+++ TEXT PASSAGE +++

Commit 131bfe2f74

Garrett <138411610+garrettlennoxbeck@users.noreply.github.com>
2023-07-09 04:49:31
std.json: expose innerParse and add .allocate option (#16312)
1 parent 89396ff
Changed files (3)
lib/std/json/static.zig
@@ -34,6 +34,14 @@ pub const ParseOptions = struct {
     /// The default for `parseFromTokenSource` with a `*std.json.Reader` is `std.json.default_max_value_len`.
     /// Ignored for `parseFromValue` and `parseFromValueLeaky`.
     max_value_len: ?usize = null,
+
+    /// This determines whether strings should always be copied,
+    /// or if a reference to the given buffer should be preferred if possible.
+    /// The default for `parseFromSlice` or `parseFromTokenSource` with a `*std.json.Scanner` input
+    /// is `.alloc_if_needed`.
+    /// The default with a `*std.json.Reader` input is `.alloc_always`.
+    /// Ignored for `parseFromValue` and `parseFromValueLeaky`.

+++ GIVEN MATERIAL +++

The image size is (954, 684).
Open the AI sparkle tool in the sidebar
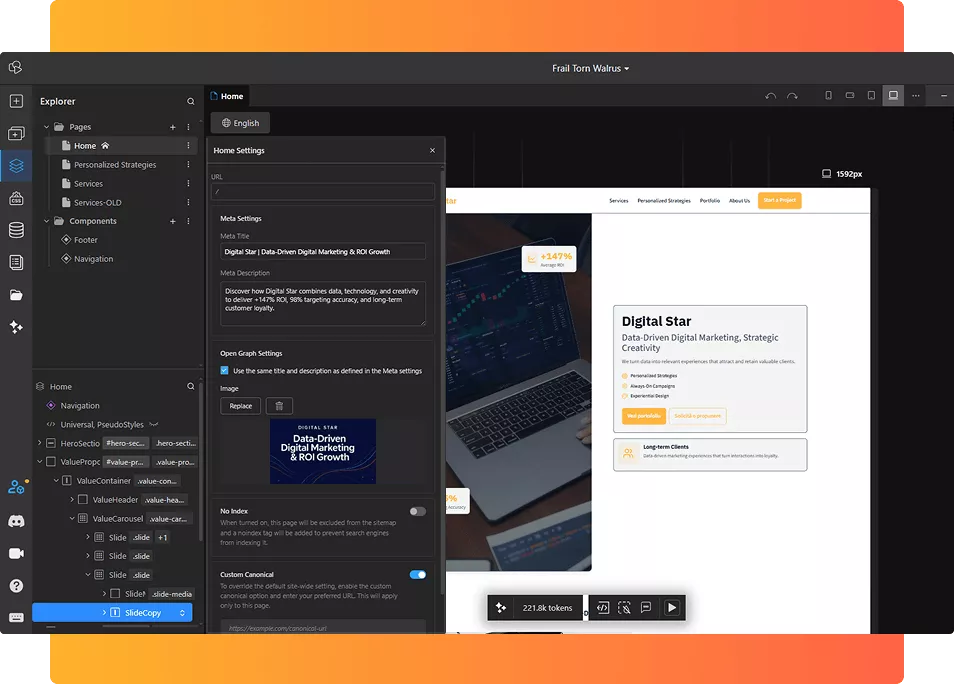coord(16,327)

+++

**PROBLEM**
Reproduce the part of the commit text above between "1 parent 89396ff" and "preferred if possible.", inclusive.

**TASK RESPONSE**
1 parent 89396ff
Changed files (3)
lib/std/json/static.zig
@@ -34,6 +34,14 @@ pub const ParseOptions = struct {
     /// The default for `parseFromTokenSource` with a `*std.json.Reader` is `std.json.default_max_value_len`.
     /// Ignored for `parseFromValue` and `parseFromValueLeaky`.
     max_value_len: ?usize = null,
+
+    /// This determines whether strings should always be copied,
+    /// or if a reference to the given buffer should be preferred if possible.